## SOURCE EXTRACT
= = = =

Lighthouse in Maine, US

Deer Isle Thorofare Light, also known as Mark Island Light, is a lighthouse on Penobscot Bay, Maine, about 1.8 nmi west-southwest of Stonington. It was built in 1857.

==History==
The station was established in 1857 with the building of the current small square brick tower and a keeper's house. It was built at the time that the granite quarries on Deer Isle and Crotch Island, immediately to the east, were becoming important for the construction of public buildings throughout the eastern United States. It was automated in 1958. The keeper's house burned down in 1959 and the rest of the buildings were removed shortly thereafter. In 1998 control of the site was passed to the Island Heritage Trust, a local group which preserves historic sites in the area. They have promised to keep the island as a bird sanctuary.

==Location and Nomenclature==
It sits on a small island at the west end of the Deer Island Thorofare and of Merchant Row, two east-west passages among the small islands which lie between Deer Isle and Isle au Haut. The island is called "Mark Island" on NOAA charts 13302 and 13313, but "Marks Island" on the larger scale chart 13315. The light is called "Mark Island Light" on an early 20th-century postcard and is still locally referred to by that name. Also confusing is that the large island to the north and the town on it are "Deer Isle", but the passage is "Deer Island Thorofare".

= = = =

## WORK INSTRUCTIONS
According to the lighthouse article, in what year was the station automated?

## DATASET EXCERPTS
= = = =

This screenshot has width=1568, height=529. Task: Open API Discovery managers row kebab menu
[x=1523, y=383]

= = = =

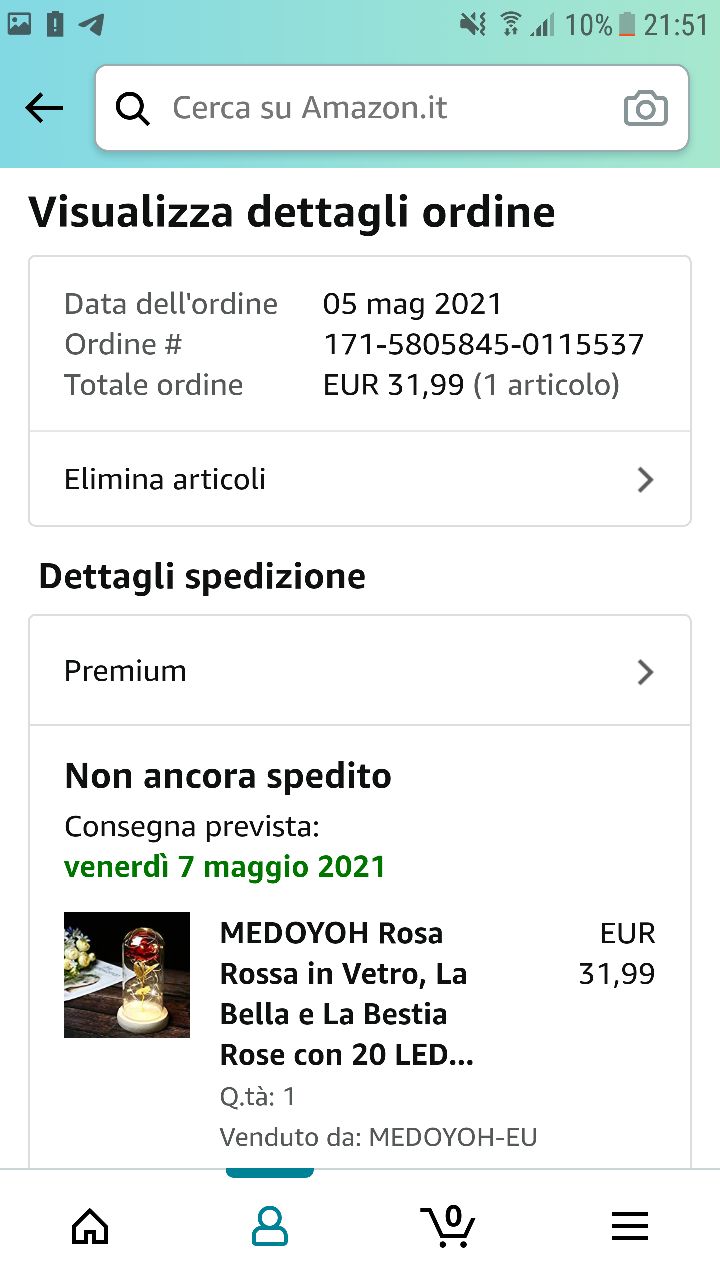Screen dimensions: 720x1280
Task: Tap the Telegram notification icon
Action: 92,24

= = = =

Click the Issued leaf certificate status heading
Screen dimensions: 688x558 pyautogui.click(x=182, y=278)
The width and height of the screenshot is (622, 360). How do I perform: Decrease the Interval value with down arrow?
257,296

= = = =

## EXERCISE RESULT
1958